The CIA may have conducted open-air tests of whooping cough bacteria in Florida in the mid-1950's when state medical records show a whooping cough outbreak killed 12 persons, according to a Church of Scientology analysis of agency records.

The Scientologists said their examination of about 150 pages of financial records released in recent years by the Central Intelligence Agency indicates that the agency conducted at least one open-air biological test along Florida's Gulf Coast in 1955.

In a report the Scientologists are scheduled to make public today, the group said the CIA documents show that shortly before the test someone in the agency signed out a specimen of whooping cough bacteria known as Hemophilus pertussis from the Army's biological warfare center at fort Detrick, Md.

The bacteria apparently was used in tests conducted around the Tampa Bay area near Sebring, Fla., according to the Scientologists' report.

State medical records examined by the group show that the number of whooping cough cases recorded in Florida jumped from 339 and one death in 1954 to 1,080 and 12 deaths in 1955. A spokesman for the Scientologists said one of three areas that experienced a sharp increase in 1955 was the Tampa Bay area. t

"It is our hope that the outbreak and the testing is a mere coincidence," the Scientologists said.

A spokesman for the CIA said the agency would have no comment on the report.

American Citizens for Honesty in Government, a group formed by the church of Scientology, has been active in recent months in analyzing chemical and biological testing programs run by the Army and possibly the CIA in the 1950s and 1960s.

Earlier this month the Scientologists said their analysis of financial records that were part of the CIA's MK-ULTRA testing program showed the agency conducted open air tests around New York city.

The same heavily censored records also contain fragments of information that indicate the CIA reimbursed a physician, whose name is deleted, for $4 for the bacteria withdrawn from Fort Detrick on Jan. 26, 1955.

A few days later, according to receipts from the CIA, the intelligence agency paid for a pair of boots contaminated during testing. The boots were purchased in Sebring, according to copies of the receipts.

The CIA records also show reimbursements for jeeps, lumber, several test animals and long distance calls regarding security set up at "field test sites." Several other entries at the time indicate the team was testing some type of biological agent.

* [Supplied entries]:
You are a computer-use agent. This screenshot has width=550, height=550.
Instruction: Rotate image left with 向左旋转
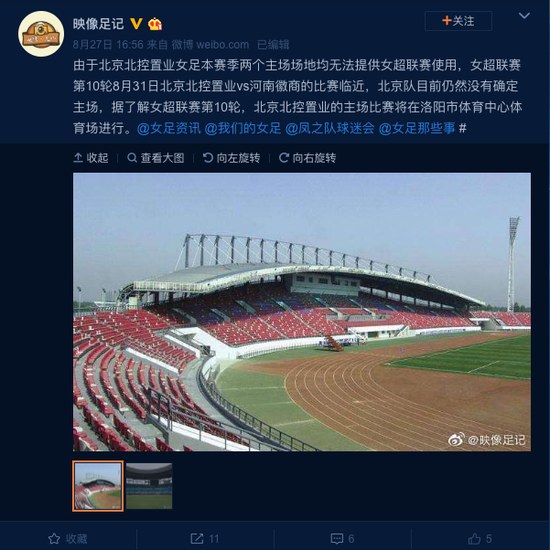coord(232,158)
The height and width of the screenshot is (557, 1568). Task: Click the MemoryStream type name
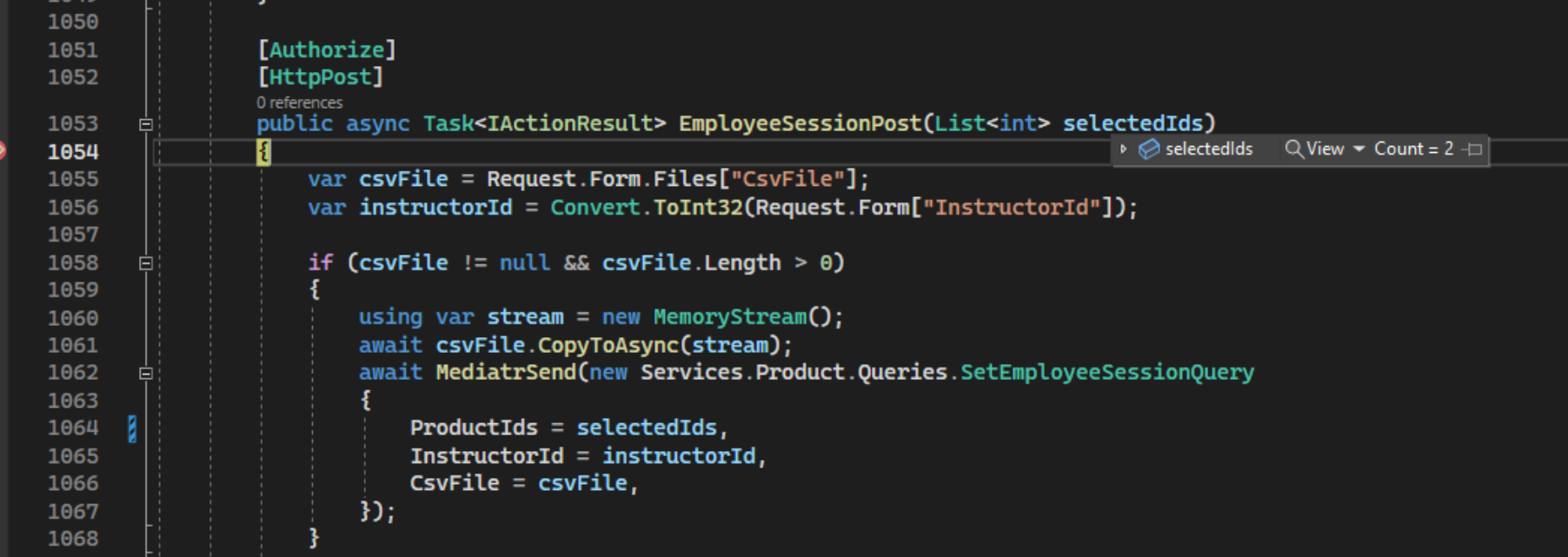730,317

* [Required work]:
1 – Output the part of the article on the Florida whooping cough tests that begins at the words "State medical records examined" and stops after the words "the Scientologists said.", copied word for word.
2 – Please list each thing that the final paragraph of the article on the Florida whooping cough tests says the CIA records show reimbursements for.

* [Response list]:
1 –
State medical records examined by the group show that the number of whooping cough cases recorded in Florida jumped from 339 and one death in 1954 to 1,080 and 12 deaths in 1955. A spokesman for the Scientologists said one of three areas that experienced a sharp increase in 1955 was the Tampa Bay area. t

"It is our hope that the outbreak and the testing is a mere coincidence," the Scientologists said.

2 –
- jeeps
- lumber
- several test animals
- long distance calls regarding security set up at "field test sites"